Okunacak metin

────────────────

25 Ocak 2013 Cuma

Neden Nepotizm?


Nepotizm,  Türk Dil Kurumu’nun deyimiyle akraba ve yakın arkadaşları kayırma. Neden yapılır ? Neden kimi ülkelerde neredeyse hastalık derecesinde fazlayken ( bkz. Türkiye Cumhuriyeti ) kimilerinde daha azdır? Ülkenin gelişmişlik düzeyiyle ne kadar alakalıdır ? Bir süredir üzerinde düşündüğüm cevabını bulmaya çalıştığım sorular. 1.5 senedir Kuzey Almanya’da yaşıyorum, kuzey Avrupa ülkelerini ziyaret ediyorum falan fırsat eşitliğinden, nepotizmin “gelişmekte olan” ülkelere göre ne denli az olduğundan çok bahsediliyor övünülüyor falan...Insanların sadece aldıkları eğitim, yetenekleri ile toplumda ulaşmak istedikleri konuma nasıl da kolayca gelebildiği sık sık gündeme geliyor...iyi güzel hoş...peki neden nasıl bu durumu içselleştirebilmiş bu ülkeler nedir bu toplumlar arasında ki farklar ? Almanca dersindeyim sadece almanca değil aynı zamanda Alman kültürünü de öğreniyoruz entegrasyon kursu aslında Almanlar’ın yaşam tarzı, genel davranışları nasıl falan derken konu Alman aile akraba ilişkilerine geliyor. Hocamız aile bireylerin her birinin kendi hayatlarıyla alakalı kararları alırken özgür olduklarından, anne yada babanın bu süreçte çocuklarına herhangi bir yaptırımda bulunmadığından bahsederken, akraba ilişkilerinin de özel bir statüye sahip olmadığını dile getiyor. Yani kuzen yada arkadaş, hala yada komşu farketmez diyor ve sonra ekliyor mesela ben kardeşimi yılda 1 ya da en fazla 2 kez ararım diyor. Böyle bir durumda aile bireylerinin birbirlerine ya da akrabalarına karşı bir sorumluluk hissetmediği/ aralarında özel bir bağ olduğunu düşünmediği açık...

────────────────

Talimat 1
Nepotizm yazısına dayanarak şu soruları yanıtlayın:
(a) Nepotizmin tanımı hangi kurumun deyimiyle veriliyor?
(b) Yazar kaç senedir Kuzey Almanya'da yaşıyor?
(c) Almanca hocası kardeşini yılda kaç kez aradığını söylüyor?

────────────────

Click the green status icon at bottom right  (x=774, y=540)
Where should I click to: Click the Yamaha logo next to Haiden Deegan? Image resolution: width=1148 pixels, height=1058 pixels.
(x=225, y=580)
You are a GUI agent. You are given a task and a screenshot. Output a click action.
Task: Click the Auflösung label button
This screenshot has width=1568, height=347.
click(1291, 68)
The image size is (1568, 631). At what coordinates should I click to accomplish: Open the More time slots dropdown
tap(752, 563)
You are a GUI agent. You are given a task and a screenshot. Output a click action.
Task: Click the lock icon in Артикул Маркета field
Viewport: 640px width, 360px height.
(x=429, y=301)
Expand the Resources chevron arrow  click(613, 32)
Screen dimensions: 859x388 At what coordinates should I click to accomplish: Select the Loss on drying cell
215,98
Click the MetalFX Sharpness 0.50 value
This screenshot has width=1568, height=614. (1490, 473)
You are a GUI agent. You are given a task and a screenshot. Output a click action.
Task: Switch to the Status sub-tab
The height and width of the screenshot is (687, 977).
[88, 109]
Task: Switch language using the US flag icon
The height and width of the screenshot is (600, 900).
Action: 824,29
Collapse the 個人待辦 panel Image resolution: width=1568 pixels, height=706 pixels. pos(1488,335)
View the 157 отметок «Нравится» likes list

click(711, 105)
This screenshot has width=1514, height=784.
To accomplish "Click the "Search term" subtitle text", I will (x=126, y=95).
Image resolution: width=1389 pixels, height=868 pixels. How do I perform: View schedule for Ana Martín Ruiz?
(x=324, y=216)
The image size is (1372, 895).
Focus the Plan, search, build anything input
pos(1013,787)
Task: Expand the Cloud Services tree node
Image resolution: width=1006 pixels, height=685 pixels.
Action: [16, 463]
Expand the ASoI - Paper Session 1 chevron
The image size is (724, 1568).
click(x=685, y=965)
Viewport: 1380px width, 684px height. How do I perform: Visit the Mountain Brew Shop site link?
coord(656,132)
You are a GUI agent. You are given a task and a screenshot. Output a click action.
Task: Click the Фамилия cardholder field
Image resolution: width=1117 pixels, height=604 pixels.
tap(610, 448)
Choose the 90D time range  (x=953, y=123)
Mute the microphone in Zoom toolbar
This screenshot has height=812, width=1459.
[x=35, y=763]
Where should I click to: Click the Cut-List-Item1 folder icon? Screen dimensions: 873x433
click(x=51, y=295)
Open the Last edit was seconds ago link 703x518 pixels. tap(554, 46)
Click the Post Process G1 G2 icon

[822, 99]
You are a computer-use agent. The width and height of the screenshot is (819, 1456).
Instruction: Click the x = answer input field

────────────────

Talimat 2
Kayıtlarda "Expand the Resources" ifadesini içeren satırdan kayıtların sonuna kadar uzanan satırları, iki uç da dahil olmak üzere, hiçbir değişiklik yapmadan tekrar yazın.

Tam yanıt 1
(a) Türk Dil Kurumu'nun deyimiyle veriliyor.
(b) 1.5 senedir Kuzey Almanya'da yaşıyor.
(c) Yılda 1 ya da en fazla 2 kez aradığını söylüyor.

Tam yanıt 2
Expand the Resources chevron arrow  click(613, 32)
Screen dimensions: 859x388 At what coordinates should I click to accomplish: Select the Loss on drying cell
215,98
Click the MetalFX Sharpness 0.50 value
This screenshot has width=1568, height=614. (1490, 473)
You are a GUI agent. You are given a task and a screenshot. Output a click action.
Task: Switch to the Status sub-tab
The height and width of the screenshot is (687, 977).
[88, 109]
Task: Switch language using the US flag icon
The height and width of the screenshot is (600, 900).
Action: 824,29
Collapse the 個人待辦 panel Image resolution: width=1568 pixels, height=706 pixels. pos(1488,335)
View the 157 отметок «Нравится» likes list

click(711, 105)
This screenshot has width=1514, height=784.
To accomplish "Click the "Search term" subtitle text", I will (x=126, y=95).
Image resolution: width=1389 pixels, height=868 pixels. How do I perform: View schedule for Ana Martín Ruiz?
(x=324, y=216)
The image size is (1372, 895).
Focus the Plan, search, build anything input
pos(1013,787)
Task: Expand the Cloud Services tree node
Image resolution: width=1006 pixels, height=685 pixels.
Action: [16, 463]
Expand the ASoI - Paper Session 1 chevron
The image size is (724, 1568).
click(x=685, y=965)
Viewport: 1380px width, 684px height. How do I perform: Visit the Mountain Brew Shop site link?
coord(656,132)
You are a GUI agent. You are given a task and a screenshot. Output a click action.
Task: Click the Фамилия cardholder field
Image resolution: width=1117 pixels, height=604 pixels.
tap(610, 448)
Choose the 90D time range  (x=953, y=123)
Mute the microphone in Zoom toolbar
This screenshot has height=812, width=1459.
[x=35, y=763]
Where should I click to: Click the Cut-List-Item1 folder icon? Screen dimensions: 873x433
click(x=51, y=295)
Open the Last edit was seconds ago link 703x518 pixels. tap(554, 46)
Click the Post Process G1 G2 icon

[822, 99]
You are a computer-use agent. The width and height of the screenshot is (819, 1456).
Instruction: Click the x = answer input field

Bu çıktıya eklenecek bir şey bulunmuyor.